Common pitfalls include: - Overfitting with too many trees or deep trees: Monitor OOB score during training - Ignoring feature scaling: Trees are invariant to monotonic transformations, but other preprocessing may help - Class imbalance: Random Forests can be sensitive; consider balanced sampling or class weights

For model tuning: - Start with default parameters; they're often near-optimal - Use OOB score for efficient hyperparameter search - Increase n_estimators for better performance, but watch for diminishing returns - Adjust max_features based on dataset characteristics

Computational complexity is O(B × N × log N) for training, where B is number of trees and N is sample size. Prediction scales linearly with B.

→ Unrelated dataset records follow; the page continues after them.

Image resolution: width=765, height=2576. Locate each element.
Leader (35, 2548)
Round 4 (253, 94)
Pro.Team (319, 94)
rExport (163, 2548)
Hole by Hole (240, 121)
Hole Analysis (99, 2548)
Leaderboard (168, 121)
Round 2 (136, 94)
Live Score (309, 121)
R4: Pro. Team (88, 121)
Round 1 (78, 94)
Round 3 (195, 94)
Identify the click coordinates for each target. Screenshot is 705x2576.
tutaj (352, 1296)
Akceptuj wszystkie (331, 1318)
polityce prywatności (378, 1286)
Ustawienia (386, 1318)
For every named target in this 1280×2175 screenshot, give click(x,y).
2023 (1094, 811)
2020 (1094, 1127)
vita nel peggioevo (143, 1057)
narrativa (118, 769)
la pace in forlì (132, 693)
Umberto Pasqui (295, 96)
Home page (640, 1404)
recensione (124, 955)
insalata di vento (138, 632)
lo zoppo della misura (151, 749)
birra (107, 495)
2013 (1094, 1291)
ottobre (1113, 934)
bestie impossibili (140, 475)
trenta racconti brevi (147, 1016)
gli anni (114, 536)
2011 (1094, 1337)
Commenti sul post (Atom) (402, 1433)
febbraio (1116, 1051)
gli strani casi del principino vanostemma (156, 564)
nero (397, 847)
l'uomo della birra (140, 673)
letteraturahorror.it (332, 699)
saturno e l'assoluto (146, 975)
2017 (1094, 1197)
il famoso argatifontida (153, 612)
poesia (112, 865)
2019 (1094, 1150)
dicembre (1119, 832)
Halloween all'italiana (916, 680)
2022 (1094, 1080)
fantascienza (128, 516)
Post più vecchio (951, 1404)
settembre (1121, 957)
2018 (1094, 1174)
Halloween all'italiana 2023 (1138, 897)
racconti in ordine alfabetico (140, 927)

Random Forests provide reliable baselines and often outperform single decision trees. They're particularly useful when you need interpretable feature importances alongside strong predictive performance.

Self-Check Questions¶

How does bagging reduce the variance of high-variance base learners like decision trees?
What is the difference between bagging and random forests?
Why is out-of-bag scoring useful, and how does it work?
When would you choose random forests over gradient boosting methods?

Try This Exercise¶

Compare Random Forest performance across different datasets:

Train Random Forest classifiers on the Iris, Wine, and Breast Cancer datasets
Experiment with different numbers of estimators (10, 50, 100, 200)
Compare OOB scores, test accuracies, and feature importances across datasets
Try different max_features values ('sqrt', 'log2', None) and observe the effects
Visualize how OOB score changes with increasing number of trees

This exercise will demonstrate Random Forests' versatility and the importance of parameter tuning.

Builder's Insight¶

Random Forests represent the power of collective intelligence in machine learning. By combining many weak learners through bagging and randomization, they create robust models that often outperform individual algorithms. As you build more sophisticated systems, remember that ensemble methods like Random Forests provide a reliable foundation – simple yet powerful, interpretable yet accurate. In the world of machine learning, sometimes the wisdom of crowds truly is wiser than the expert.